**Aim of the task**
The line with "Task: Open batter Arend Kruhl's player link" marks the first line to copy, and the line with "Click PE Ratio vs. market orange bar" marks the last. Transcribe that stretch of the data below exactly, without pictures.

**Data**
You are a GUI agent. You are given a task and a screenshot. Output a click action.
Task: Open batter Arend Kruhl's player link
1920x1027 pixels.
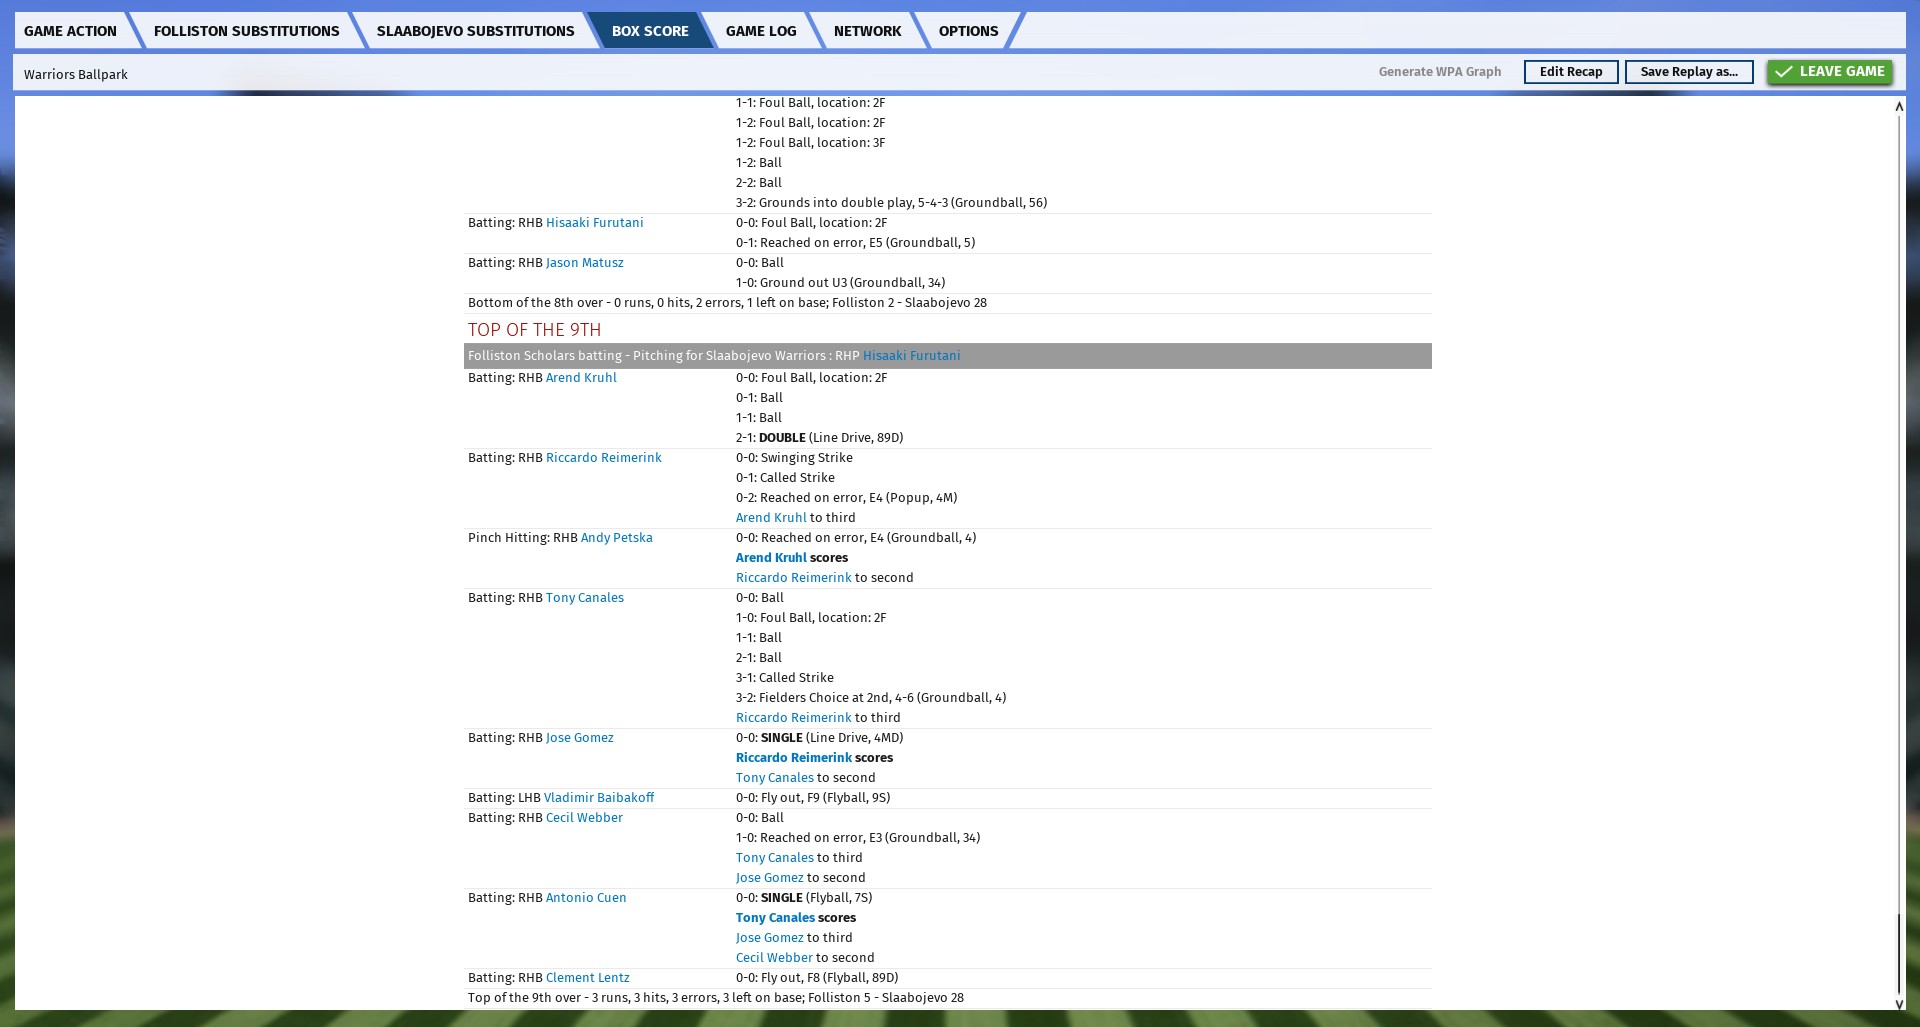[x=581, y=378]
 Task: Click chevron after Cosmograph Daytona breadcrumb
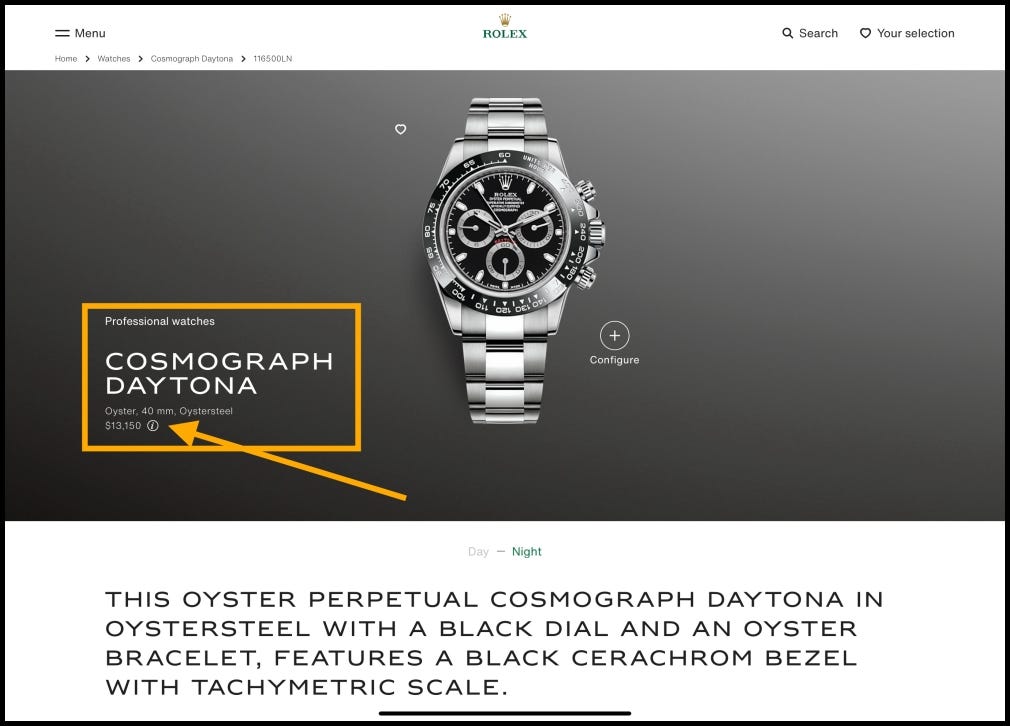243,59
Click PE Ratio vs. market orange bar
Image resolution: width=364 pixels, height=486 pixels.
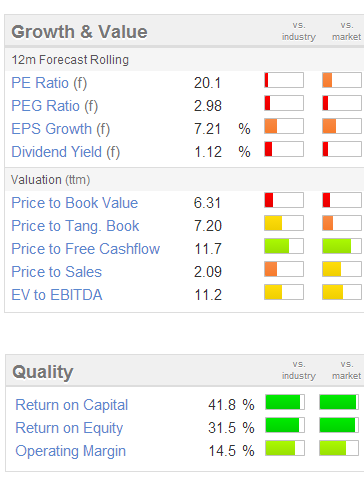(x=342, y=80)
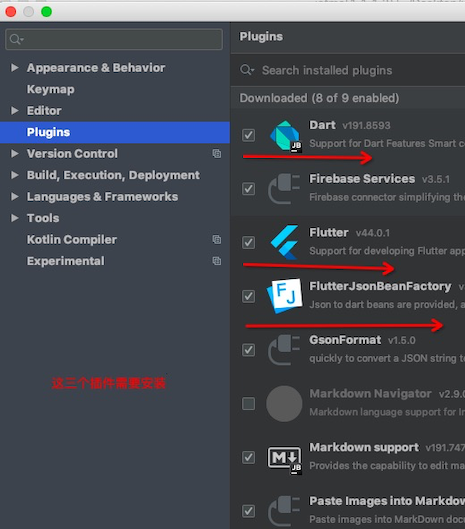Click the Firebase Services plug icon
The image size is (465, 529).
coord(284,189)
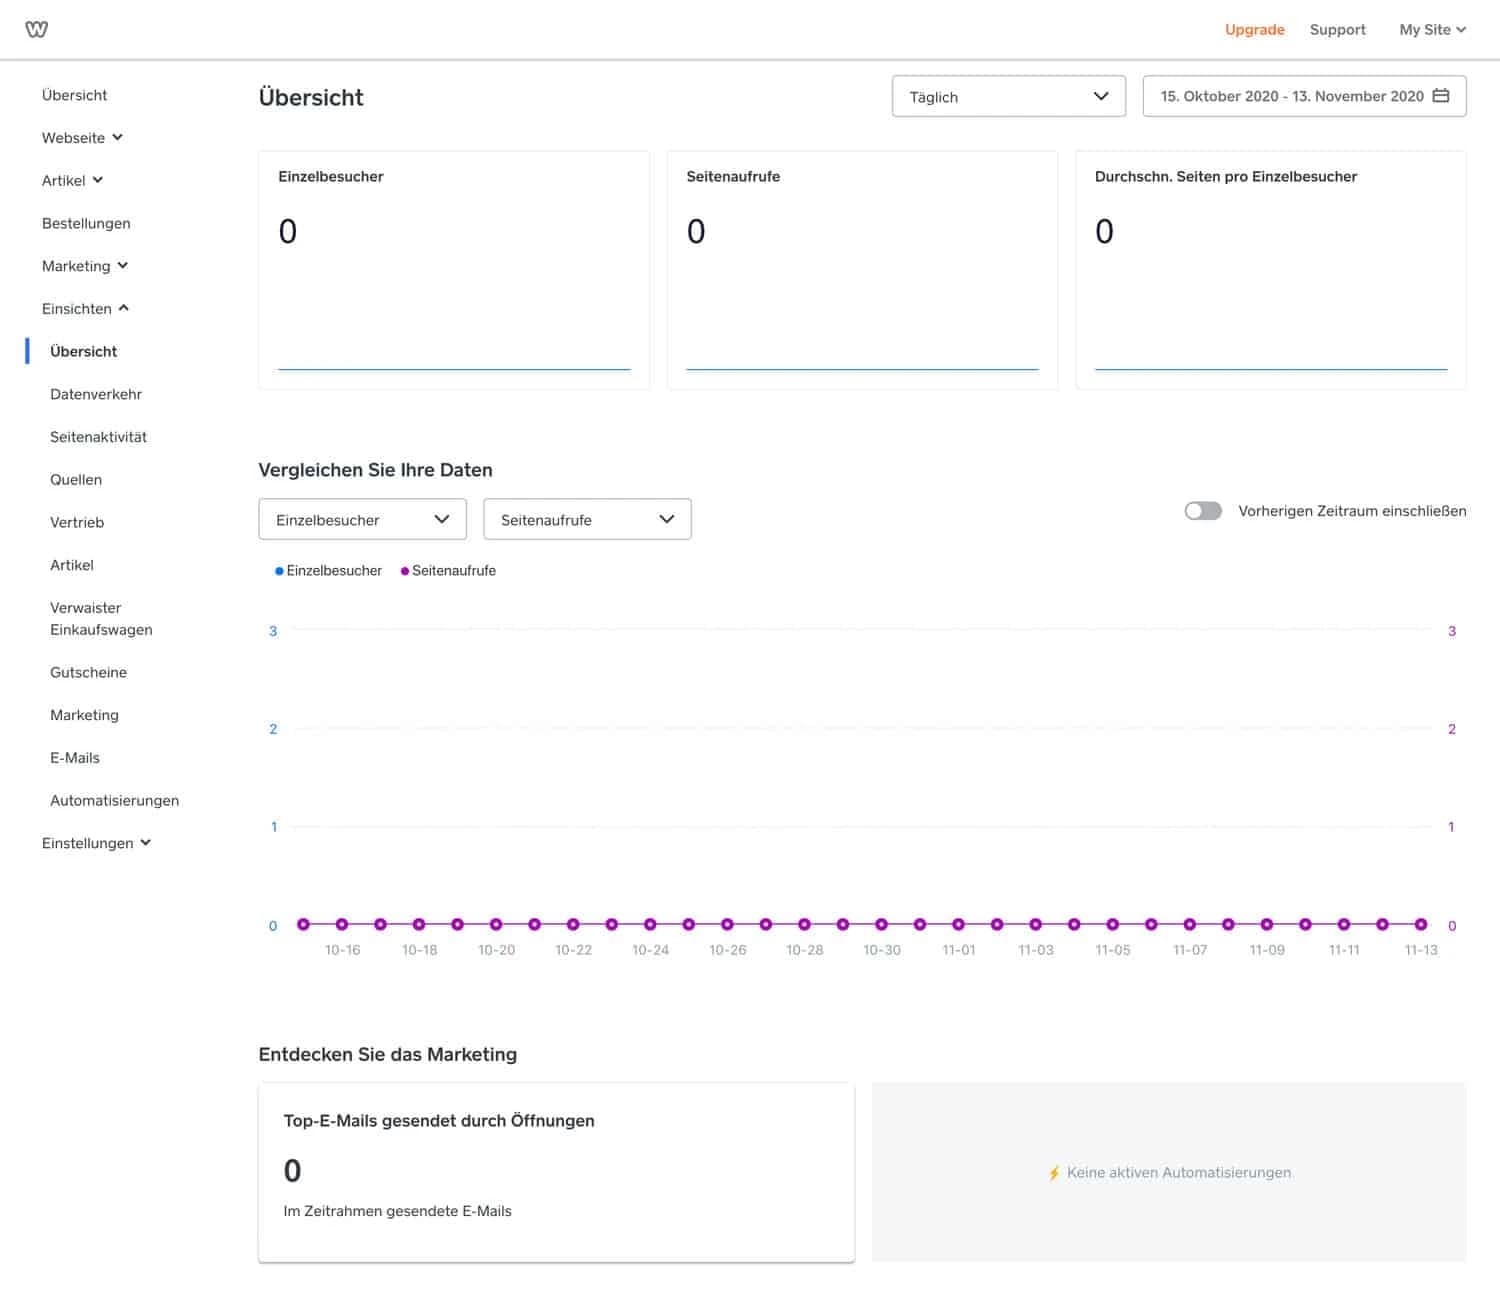1500x1295 pixels.
Task: Expand the Webseite menu
Action: click(82, 137)
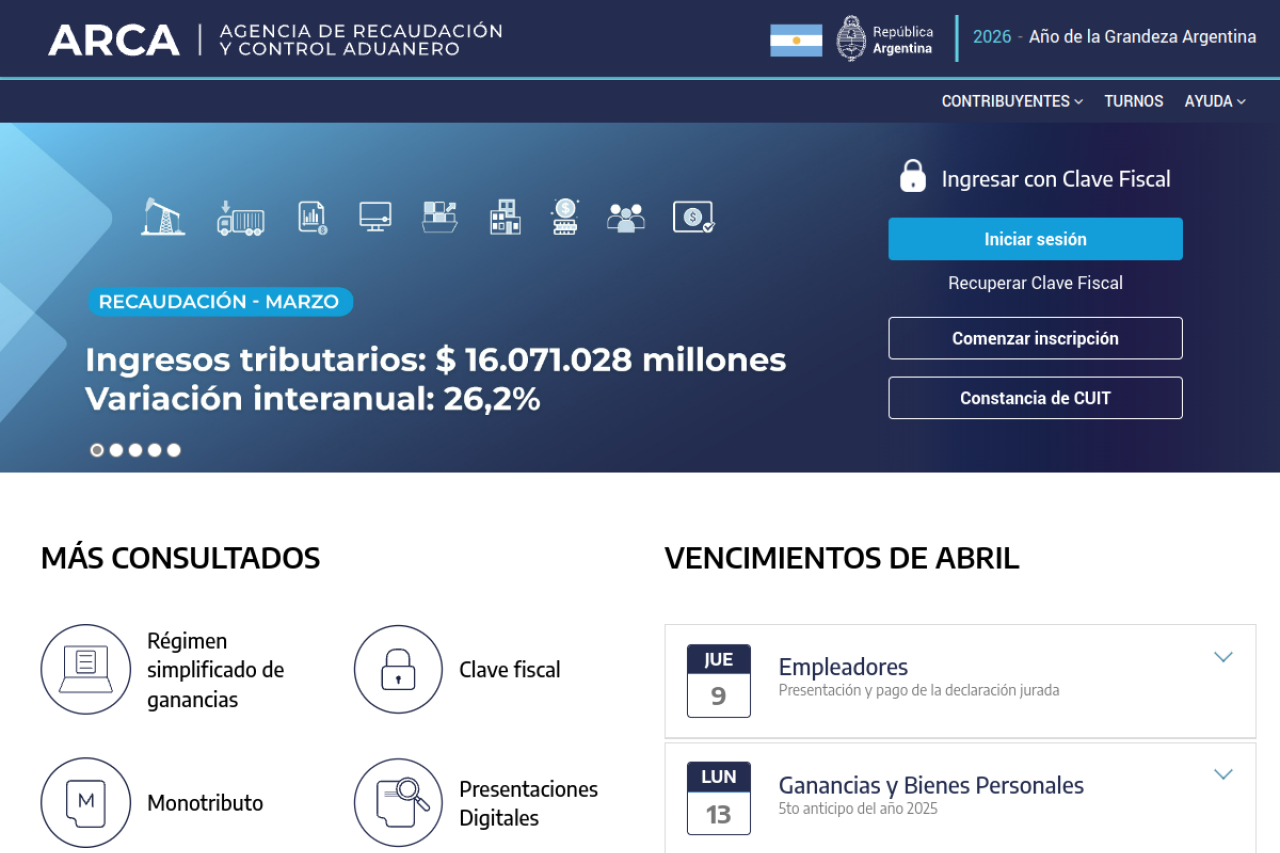Open the Régimen simplificado de ganancias laptop icon
This screenshot has width=1280, height=853.
(x=86, y=669)
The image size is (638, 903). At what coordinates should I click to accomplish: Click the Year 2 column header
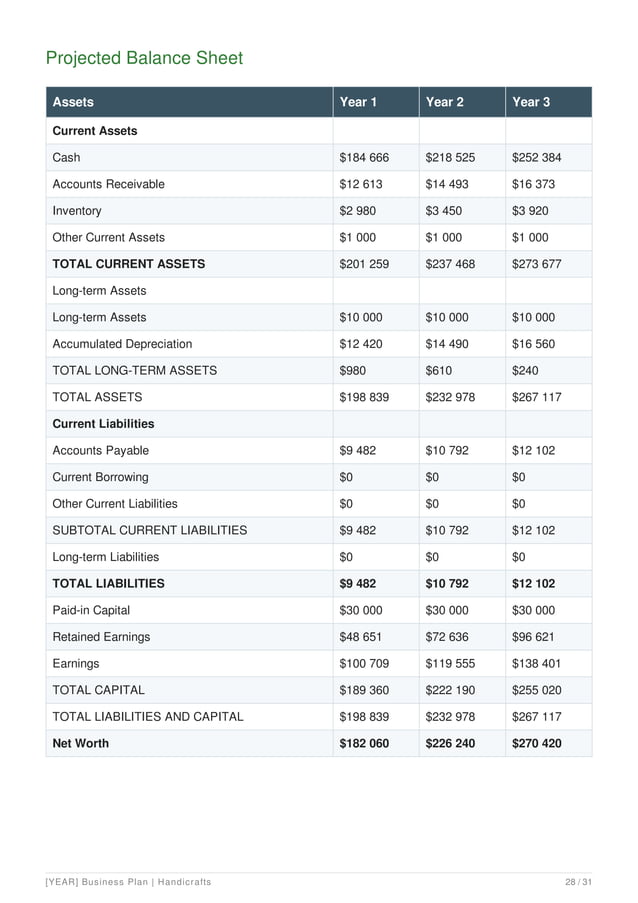(x=445, y=102)
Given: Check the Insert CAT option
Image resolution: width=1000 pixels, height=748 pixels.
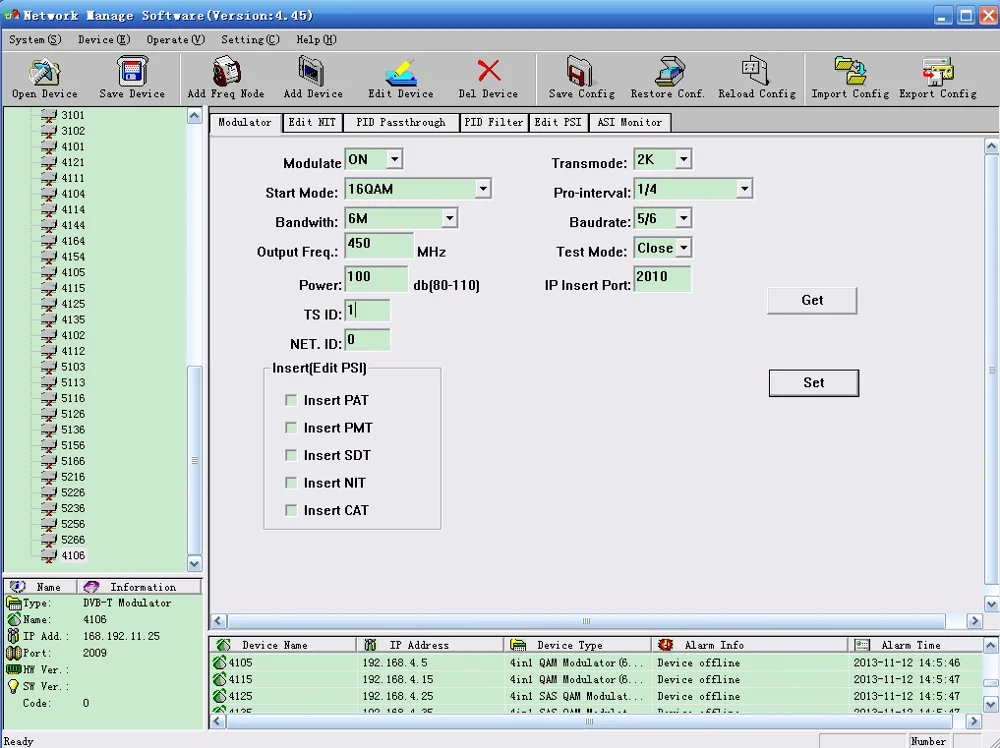Looking at the screenshot, I should pyautogui.click(x=291, y=510).
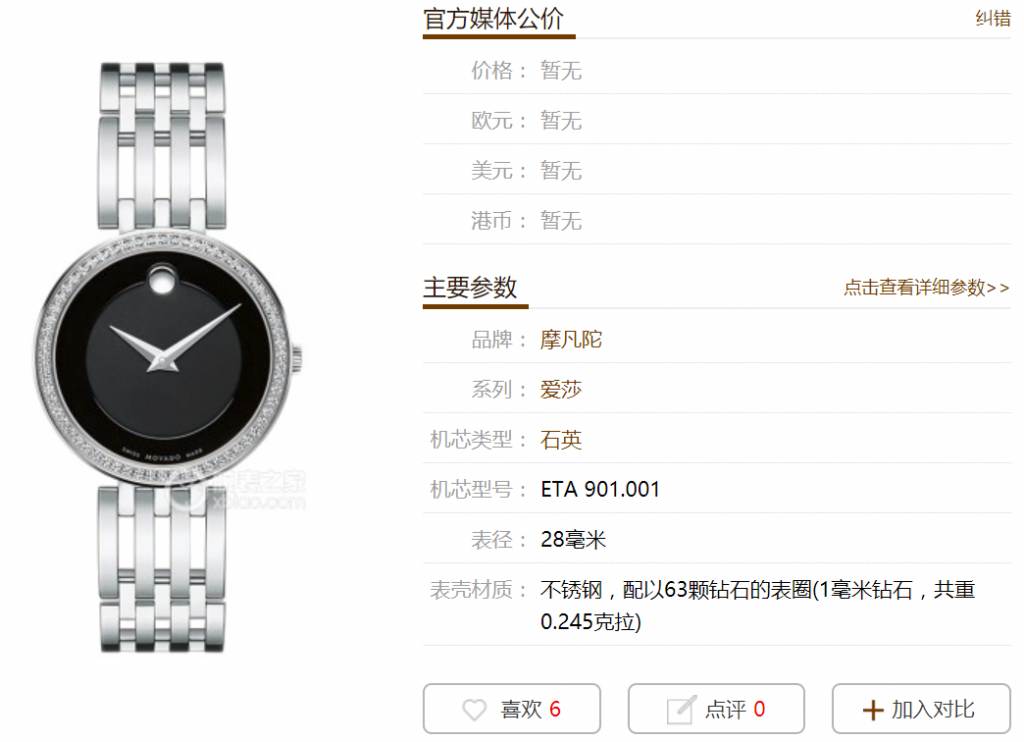Click the 纠错 correction link
This screenshot has width=1024, height=742.
coord(993,18)
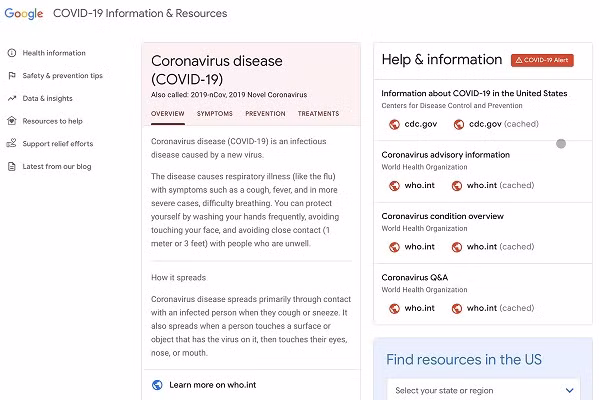Switch to the Prevention tab
600x400 pixels.
pos(265,114)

**Worked solution**
Task: Open batter Arend Kruhl's player link
1920x1027 pixels.
[x=581, y=378]
 Task: Click chevron after Cosmograph Daytona breadcrumb
243,59
Click PE Ratio vs. market orange bar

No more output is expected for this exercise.